Problemen bij project voor verbeteren informatieveiligheid
ENSIA is een gezamenlijk project van de VNG, gemeenten en verschillende ministeries. Het project streeft naar een zo effectief en efficiënt mogelijk ingericht verantwoordingsstelsel voor informatieveiligheid.
ENSIA wordt sinds 1 juli 2017 door verschillende Nederlands gemeenten (WAAR/DOOR WIE) gebruikt om efficiënter te werken. Zes bestaande verantwoordingsprocedures – voor DigiD, de Basisregistratie Personen, de PUN, de BAG, de BGT en Suwinet – werden gebundeld. Gemeenten vullen jaarlijks een zelfevaluatielijst in om zo in één keer verantwoording af te leggen over het gebruik van zes systemen.

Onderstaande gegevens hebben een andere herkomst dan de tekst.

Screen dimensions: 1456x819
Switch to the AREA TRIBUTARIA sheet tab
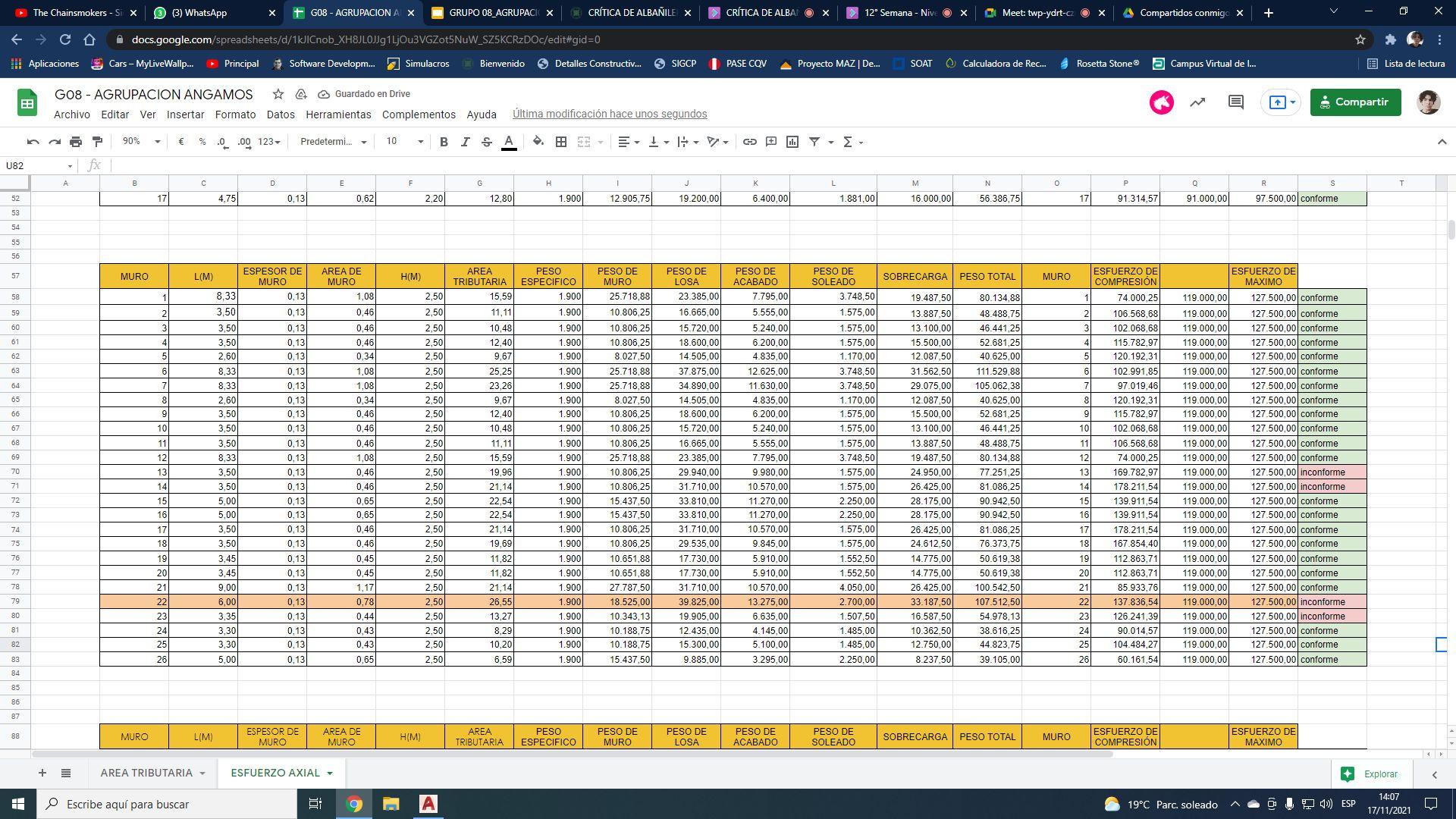pos(146,773)
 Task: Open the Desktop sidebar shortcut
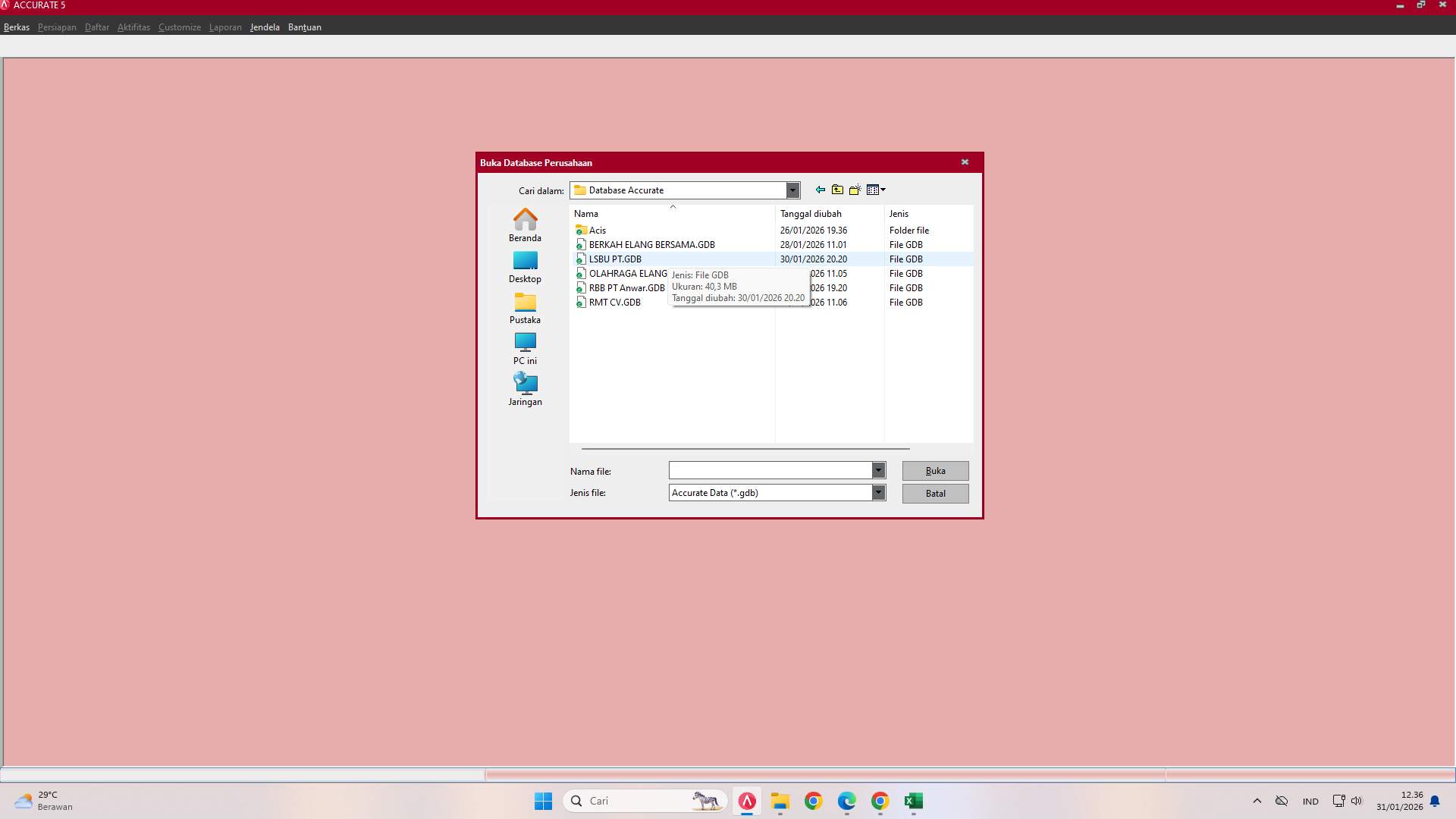click(x=525, y=265)
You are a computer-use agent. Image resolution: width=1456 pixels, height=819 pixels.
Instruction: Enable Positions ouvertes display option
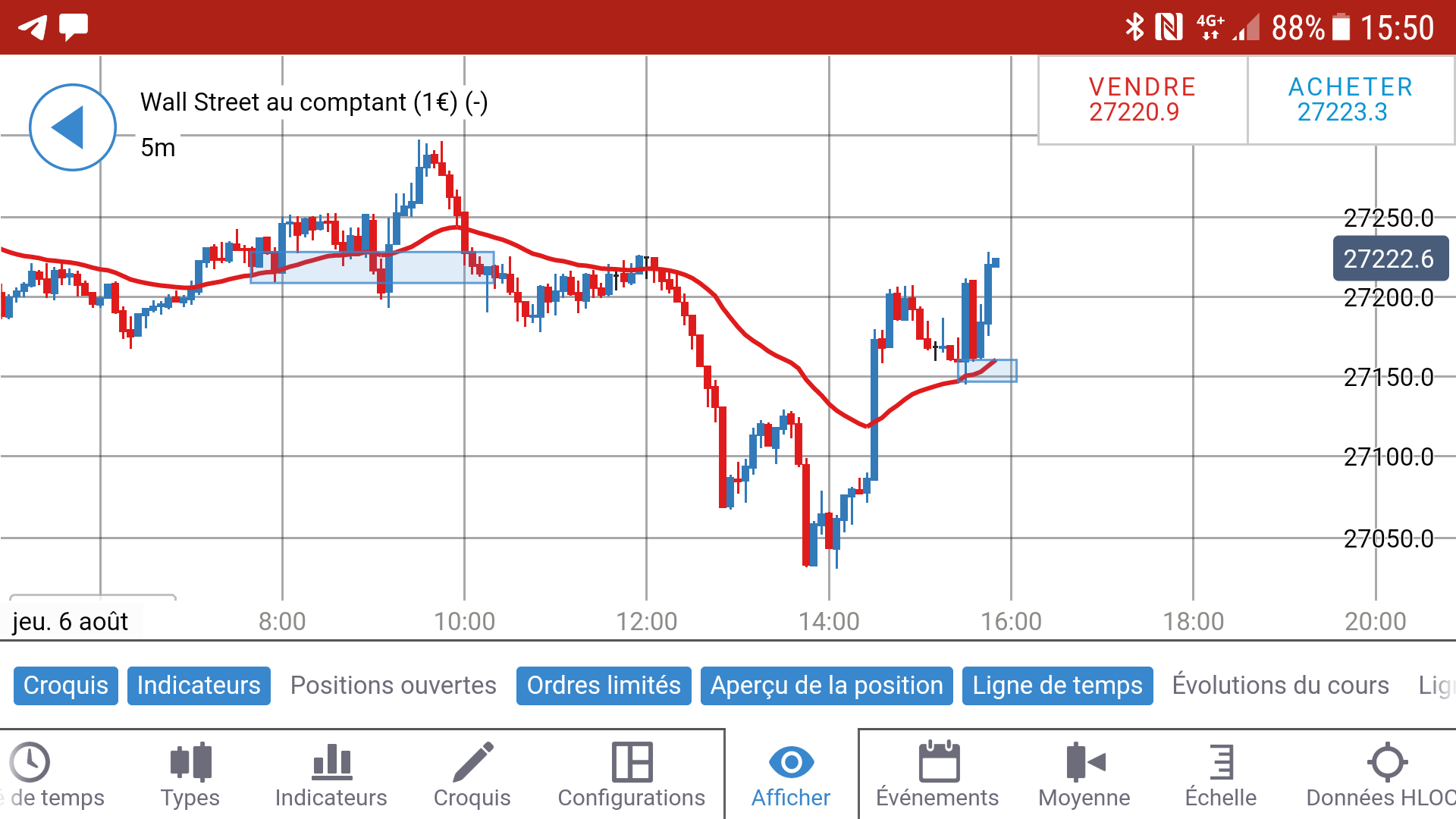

Accountantsbureau BDO, dat bij meerdere gemeenten actief is, schreef een rapport naar aanleiding van de recente ervaringen. Hieruit blijkt dat het bewustzijn van én de organisatie rondom informatieveiligheid bij gemeenten fors is toegenomen. Maar dat de verwachte efficiëntieverbetering nog niet is gehaald.
Dit komt doordat het belang van informatieveiligheid nog moet doordringen tot alle werknemers. Medewerkers mijden vaak nog de eigen verantwoordelijkheid. Zoals een medewerker die even wegloopt van zijn pc zonder deze te vergrendelen. Een cultuuromslag is dus nodig om de meerwaarde van ENSIA in te zien.
Daarnaast zijn procedures binnen gemeenten vaak nog versnipperd, waardoor het verzamelen van bewijsstukken voor een audit veel werk en tijd kost.
Volgens BDO zijn het geen onoverkomelijke problemen. In het rapport staan enkele suggesties om problemen te verhelpen:
- draag het thema breder uit in de organisatie, zodat iedereen zich met het verbeteren van informatieveiligheid bezighoudt;
- zorg voor eenduidig beleid en eenduidige procedures; en gebruik ENSIA niet alleen om aan verplichtingen te voldoen, maar zie het als een instrument tot verbetering.